Prometheus Overture - Beethoven, The Soldier Tir'd - Arne, The Jewel Song - Gounod, Symphony No 4 - Boyce, Gopak - Mussorgsky, The Last Rose of Summer - arr. Moore, Parla-Walzer - Arditi, L'Arlésienne Suite No 2 - Bizet

This lunchtime orchestral concert offered the pleasure of light things well done. The musicians of the RTÉ Concert Orchestra gave a fine account of many of the solos in Bizet's L'Arlésienne Suite No 2, especially in the Minuet, where the chamber-music responsiveness of flute, saxophone and harp was memorable. In Boyce's short, concerto-style Symphony No 4, the horns' prominent, Handelian duet was impeccably done.

From the drawing-room nostalgia of Moore's The Last Rose of Summer to the Italian-romantic flair of Arditi's Parla-Walter, soprano Cara O'Sullivan showed a deep, communicative understanding of contrasting styles. Yet her most impressive moment came in The Soldier Tir'd from Arne's Artaxerxes, even though its extreme virtuosity sometimes put her technique under pressure. What a compelling combination of musical intelligence, impressive stage presence and fearless panache! This concert's winning qualities owed much to Proinnsías

Ó Duinn's light-handed, economical conducting. He and the RTÉCO negotiated the twists and turns of the arias with deftness and relaxed precision. It was as neat an example of orchestral accompaniment as I have heard in some time.
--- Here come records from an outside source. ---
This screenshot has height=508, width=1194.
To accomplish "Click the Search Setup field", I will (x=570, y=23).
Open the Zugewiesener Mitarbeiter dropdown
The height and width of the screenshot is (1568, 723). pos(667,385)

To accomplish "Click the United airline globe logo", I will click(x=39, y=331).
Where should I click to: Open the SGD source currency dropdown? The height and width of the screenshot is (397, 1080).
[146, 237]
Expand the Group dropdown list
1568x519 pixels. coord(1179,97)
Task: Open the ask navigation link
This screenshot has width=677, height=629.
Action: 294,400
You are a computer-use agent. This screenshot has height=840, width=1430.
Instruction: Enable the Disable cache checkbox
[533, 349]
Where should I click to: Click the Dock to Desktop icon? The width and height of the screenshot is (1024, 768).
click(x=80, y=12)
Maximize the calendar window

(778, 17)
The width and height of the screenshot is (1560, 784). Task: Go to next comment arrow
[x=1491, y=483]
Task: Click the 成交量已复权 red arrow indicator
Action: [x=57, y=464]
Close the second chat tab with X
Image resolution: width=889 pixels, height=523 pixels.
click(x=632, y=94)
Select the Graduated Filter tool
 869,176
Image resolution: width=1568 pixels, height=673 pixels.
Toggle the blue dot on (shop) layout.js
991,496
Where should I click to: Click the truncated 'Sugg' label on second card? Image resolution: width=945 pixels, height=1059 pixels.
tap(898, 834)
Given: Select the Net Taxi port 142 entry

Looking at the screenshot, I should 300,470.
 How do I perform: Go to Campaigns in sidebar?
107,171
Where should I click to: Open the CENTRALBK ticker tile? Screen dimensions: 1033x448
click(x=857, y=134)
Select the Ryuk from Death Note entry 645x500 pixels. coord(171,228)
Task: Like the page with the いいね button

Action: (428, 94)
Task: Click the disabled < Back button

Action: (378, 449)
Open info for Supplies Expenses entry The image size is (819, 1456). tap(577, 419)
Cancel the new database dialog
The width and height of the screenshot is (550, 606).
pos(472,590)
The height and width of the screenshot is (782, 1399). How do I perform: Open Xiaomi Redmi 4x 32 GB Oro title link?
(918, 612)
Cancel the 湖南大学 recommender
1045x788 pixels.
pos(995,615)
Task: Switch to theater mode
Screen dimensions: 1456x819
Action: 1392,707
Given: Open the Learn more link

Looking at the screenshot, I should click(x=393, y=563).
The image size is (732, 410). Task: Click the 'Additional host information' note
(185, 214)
This was one of those pleasing occasions when music seemed to speak for itself and when musicians seemed determined to do justice to works that, being mostly of the lighter kind, need to be done well.

Some ragged ensemble in the opening item, Beethoven's Prometheus Overture, was a rare lapse from standards that were generally high. The concluding item, the Farandole from the Bizet suite, made an ideal ending - healthy music that in its own way is just perfect, and that produced quiet smiles all around the audience and orchestra.

**********

El Diablo

Whelan's, Dublin

By Tony Clayton-Lea

Dublin's El Diablo play it straight down the line - no quirks, no great notions and a paucity of grand gestures; the only frills to be seen are on their shirts, blouses and jeans. The core of the band is Anna Carey, Patrick Freyne and Pól Ó Conghaile, although in this instance a rhythm section and fiddle player supplements the unit, additions that place the band's rough-hewn but wholly neat country songs in a gravelly, textured context.

Two albums in, El Diablo are still far away from any kind of commercial success, a fact that doesn't seem to overly bother them. Too mature to possibly care about the fickle and false nature of commerce-driven music, they seem thoroughly comfortable in their niche. This is their immediate charm and quite likely their eventual undoing, as despite the good songs, the back-to-basics nature of the performance and the honesty of the sentiments, a lack of ambition occasionally rides roughshod over everything.

Yet the band are well versed in the wicked, woeful ways of Nashville, and because of this the material rises well above the ordinary: I'm Not Any Good, Boyfriend, The Wandering One, My Wild Rose, Jerusalem Hills and Take Me Down are the kind of fertile songs that feature lingering shadows of doubt and foreboding long nights. Defiant misfits in a world of beseeching conformists, El Diablo strive for a low-key approach and resolutely attain it. It might do them (and their audience) some good if they aim a bit higher, that's all.

El Diablo play Whelan's, tonight; The King's Venue, Waterford on Friday and The High Stool, Limerick on Saturday.